When to use which: - Linear: quick back-of-envelope calculations, small orders, academic models - Square-root: realistic cost estimation for institutional orders, pre-trade analytics - Almgren-Chriss: optimal execution scheduling, VWAP/TWAP algorithm design, balancing urgency vs. cost
Part 4: Interaction Between Kelly and Execution Costs
Execution costs reduce your effective edge. If your expected return is $\mu$ but executing costs you $c(f)$ as a function of position size, your net edge is $\mu - c(f)$. With square-root impact, costs scale as $\sqrt{f}$, so the adjusted Kelly fraction solves:
$f^{*}_{\text{net}} = \frac{\mu - c(f^{*}_{\text{net}}) - r_f}{\sigma^2}$
This is smaller than the frictionless Kelly. The practical upshot: capacity constraints are real. Even if your signal is strong, there is a maximum size beyond which execution costs eat your entire edge.
Practical Considerations:
- Estimation error in $\mu$ matters far more than in $\sigma$ for Kelly sizing -- a small bias in expected returns leads to large overbetting
- Impact models need calibration to your specific market and order type -- equity impact is very different from futures or FX
- Temporary vs. permanent impact matters for how you think about round-trip costs: if most impact is temporary, you can recover some cost by being patient on the exit
- In practice, most systematic funds compute Kelly as a theoretical upper bound and then apply a discount factor (typically 0.25-0.5x) that implicitly accounts for estimation error, execution costs, and model risk
Answer: The Kelly criterion gives the growth-optimal bet size: $f^{*} = (\mu - r_f)/\sigma^2$ for a single asset, $\mathbf{f}^{*} = \Sigma^{-1}(\boldsymbol{\mu} - r_f\mathbf{1})$ for a portfolio. In practice, fractional Kelly (0.25-0.5x) is used because of parameter uncertainty and drawdown risk. Execution costs are modeled via linear impact (simple, small orders), square-root impact (empirically validated for institutional sizes), or Almgren-Chriss (optimal scheduling over time). These costs reduce effective edge and lower the optimal position size, creating a natural capacity constraint on any strategy.

* **TASK INSTRUCTIONS**:
a – According to the Kelly sizing excerpt, what discount factor do most systematic funds typically apply to the theoretical Kelly fraction?
b – Reproduce word for word the part of the Kelly sizing excerpt starting with "When to use" and going on through "your entire edge.".
c – Continue the Kelly sizing excerpt from the point where it stops.

* **DATA FOR REVIEW**:

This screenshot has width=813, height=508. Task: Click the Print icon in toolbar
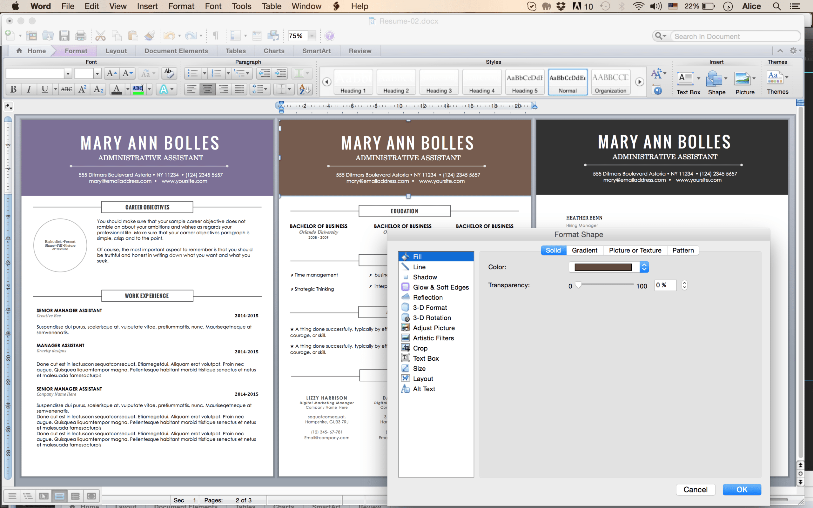tap(80, 36)
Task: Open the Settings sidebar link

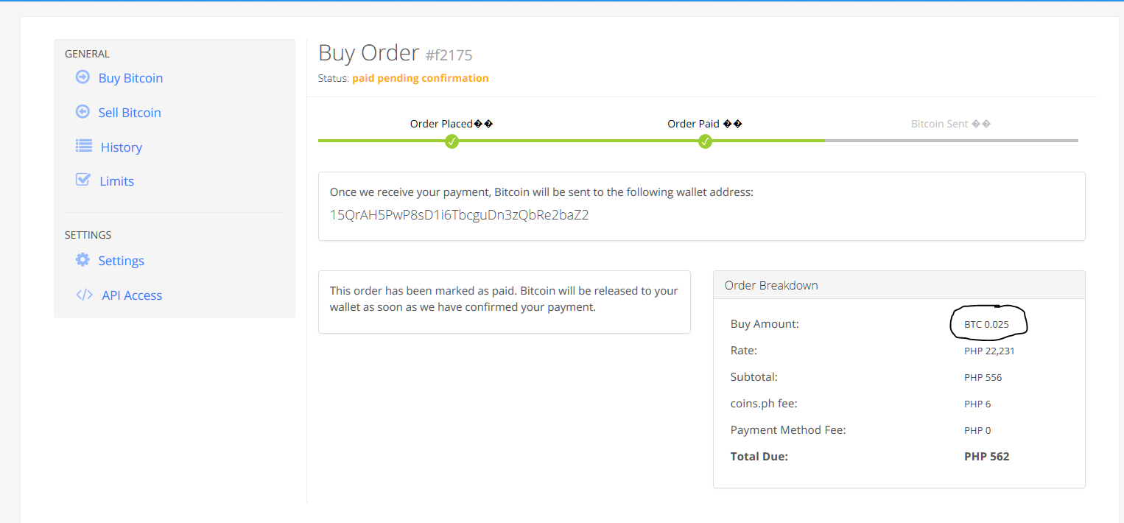Action: [x=122, y=261]

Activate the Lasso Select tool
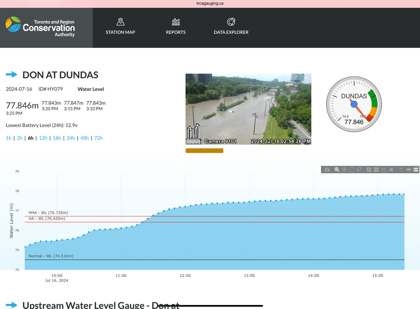click(359, 170)
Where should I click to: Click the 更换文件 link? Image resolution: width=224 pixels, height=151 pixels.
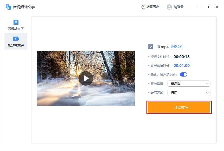click(x=177, y=47)
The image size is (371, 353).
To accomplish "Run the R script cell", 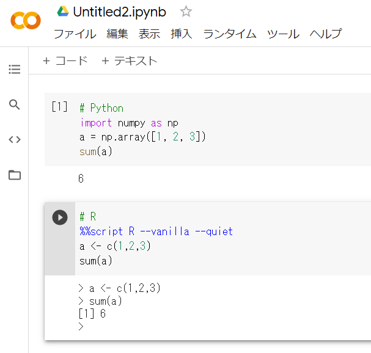I will click(60, 217).
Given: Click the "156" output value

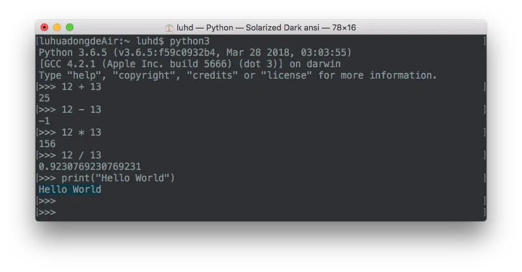Looking at the screenshot, I should (x=48, y=144).

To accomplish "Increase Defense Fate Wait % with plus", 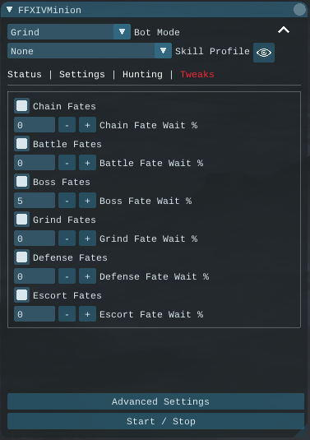I will [x=87, y=276].
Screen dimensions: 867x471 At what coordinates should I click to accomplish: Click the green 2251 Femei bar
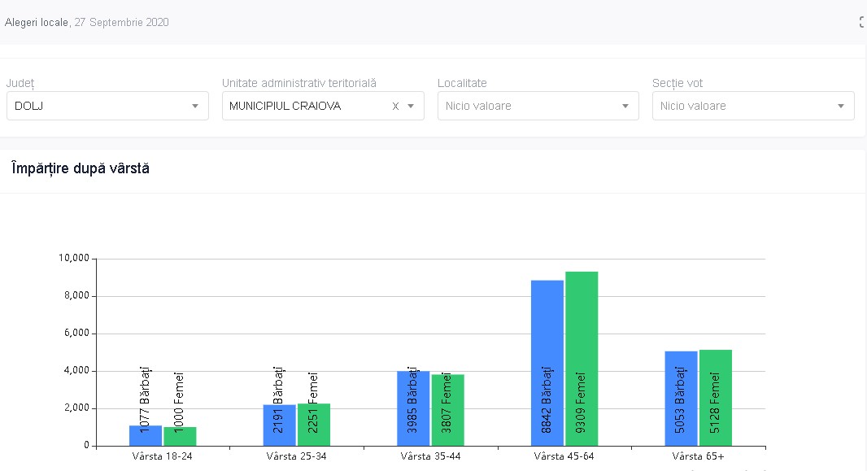pos(314,425)
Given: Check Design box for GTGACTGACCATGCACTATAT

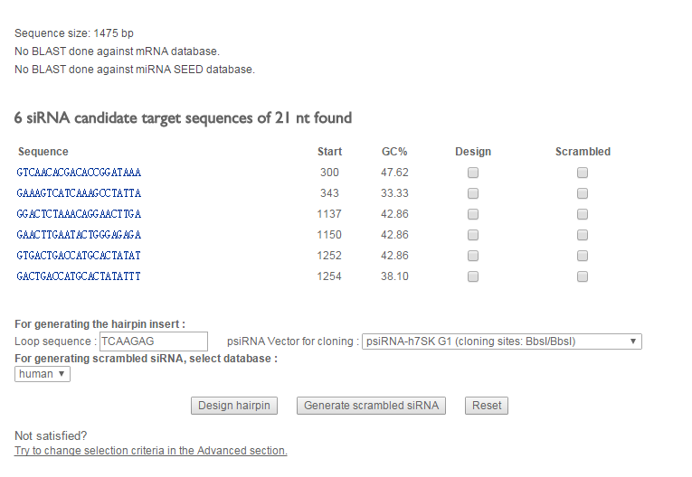Looking at the screenshot, I should point(473,256).
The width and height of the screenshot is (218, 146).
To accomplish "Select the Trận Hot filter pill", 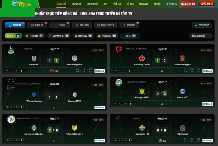I will coord(35,36).
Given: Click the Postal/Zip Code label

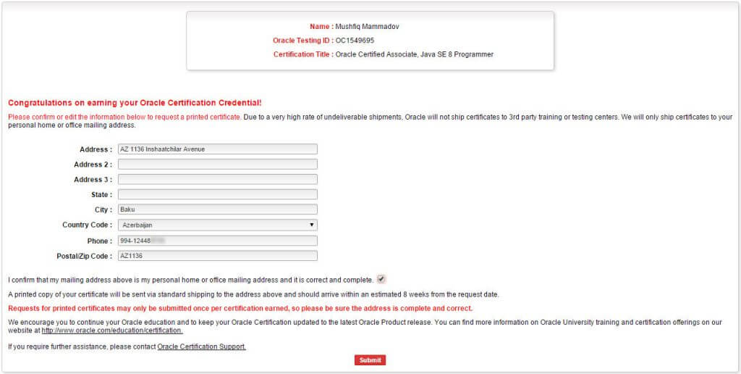Looking at the screenshot, I should coord(84,256).
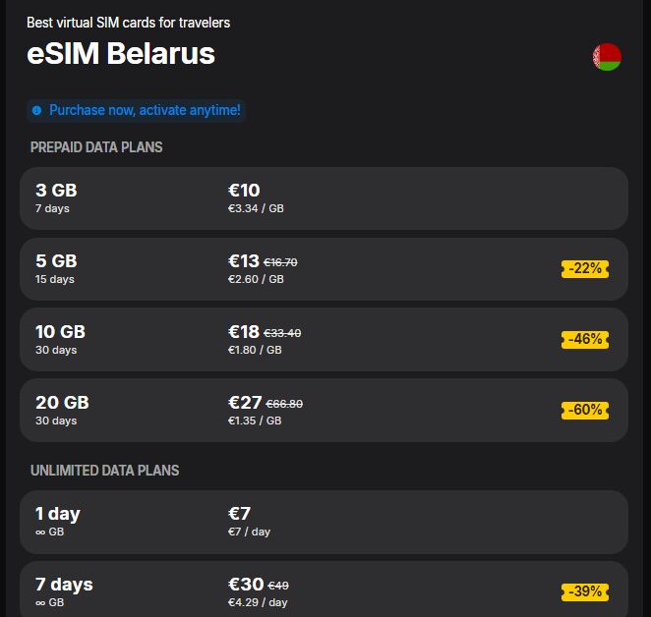Click the Belarus flag icon
The image size is (651, 617).
[607, 57]
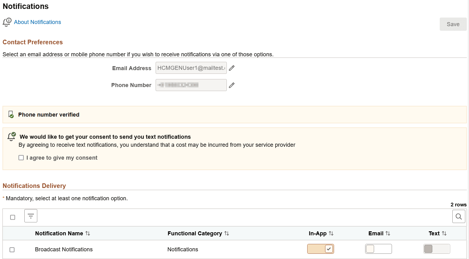
Task: Enable the Text toggle for Broadcast Notifications
Action: 437,249
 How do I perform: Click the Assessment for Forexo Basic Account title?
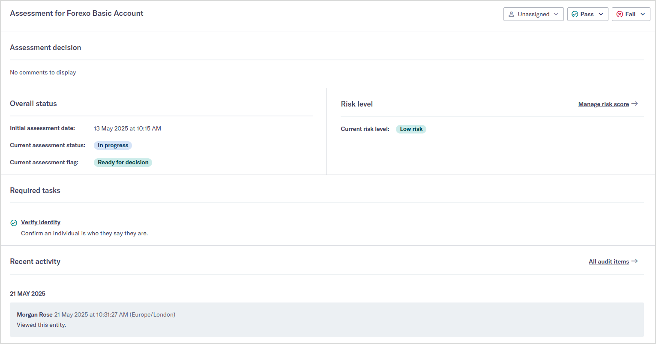[77, 13]
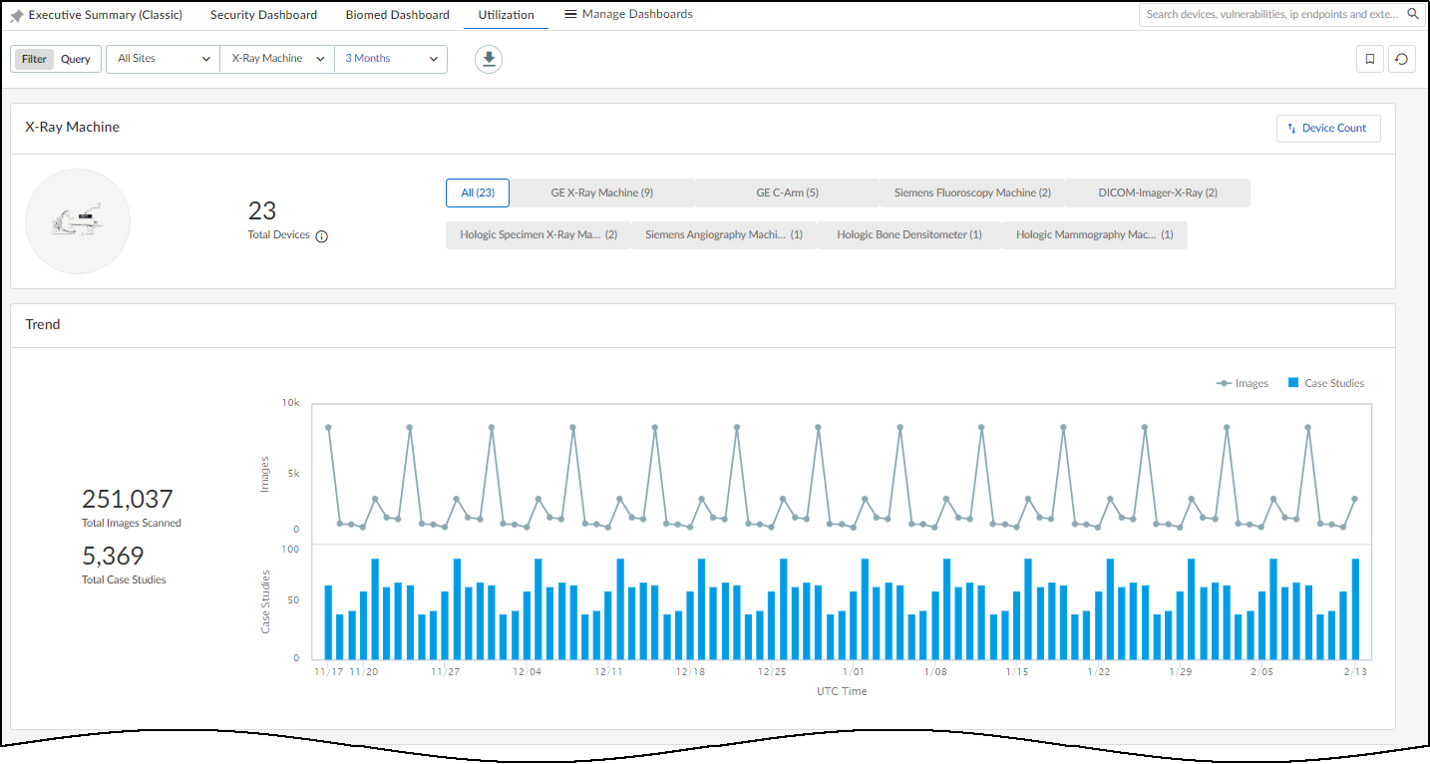Click the Device Count sort button
Screen dimensions: 1430x764
1328,129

* **ACTIVITY ANSWERS**:
a – Typically 0.25-0.5x.

b –
When to use which: - Linear: quick back-of-envelope calculations, small orders, academic models - Square-root: realistic cost estimation for institutional orders, pre-trade analytics - Almgren-Chriss: optimal execution scheduling, VWAP/TWAP algorithm design, balancing urgency vs. cost
Part 4: Interaction Between Kelly and Execution Costs
Execution costs reduce your effective edge. If your expected return is $\mu$ but executing costs you $c(f)$ as a function of position size, your net edge is $\mu - c(f)$. With square-root impact, costs scale as $\sqrt{f}$, so the adjusted Kelly fraction solves:
$f^{*}_{\text{net}} = \frac{\mu - c(f^{*}_{\text{net}}) - r_f}{\sigma^2}$
This is smaller than the frictionless Kelly. The practical upshot: capacity constraints are real. Even if your signal is strong, there is a maximum size beyond which execution costs eat your entire edge.

c –
Intuition
The Kelly criterion and execution cost modeling are two halves of the same question every systematic trader faces: how big should my position be? Kelly gives you the theoretical ceiling -- the size that maximizes geometric growth given your edge and variance. But it assumes frictionless markets, which do not exist. Execution costs create a wedge between your theoretical edge and your realized edge, and that wedge grows with position size. This is why capacity is such a central concept in quantitative finance -- even the best signal has a point where trading costs consume the entire alpha.
The deeper lesson is about humility in estimation. Kelly is exquisitely sensitive to your estimate of expected returns, which is the hardest thing to estimate in finance. Overestimate your edge by a factor of two and you will overbet by a factor of two, leading to catastrophic drawdowns. This is why practitioners almost universally use fractional Kelly, and why the best quant funds spend as much time on execution cost modeling and capacity analysis as they do on signal research. The signal tells you what to trade; Kelly tells you how much; execution modeling tells you whether you actually can.